Painting by Francis Danby

Sunset at Sea after a Storm is an oil on canvas landscape painting by the Irish artist Francis Danby, from 1824. It is held at the Bristol City Museum and Art Gallery.

==History and description==
Danby was a member of the Bristol School of the Regency era but moved to London the same year he produced this painting. Romantic in style, it shows a red setting sun on the horizon, in the foreground is a raft with the survivors of a shipwreck. It is likely to have been inspired by French artist Théodore Géricault's 1819 painting The Raft of the Medusa.

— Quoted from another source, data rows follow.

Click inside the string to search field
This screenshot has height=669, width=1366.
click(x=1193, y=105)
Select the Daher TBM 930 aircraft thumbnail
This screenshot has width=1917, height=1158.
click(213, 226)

The work was first displayed at the Bristol Institution and then at the Royal Academy's Summer Exhibition of 1824 at Somerset House in London where it attracted praise. It was purchased by the President of the Royal Academy Thomas Lawrence for a hundred pounds, twice the price that Danby was asking for it. The painting is today in the Bristol City Museum and Art Gallery, having been acquired in 1982.

==Bibliography==
- Albinson, Cassandra, Funnell, Peter & Peltz, Lucy. Thomas Lawrence: Regency Power and Brilliance. Yale University Press, 2010.
- Carter, Julia. Bristol Museum and Art Gallery: Guide to the Art Collection. Bristol Books, 2017.
- Herrmann, Luke. Nineteenth Century British Painting. Charles de la Mare, 2000.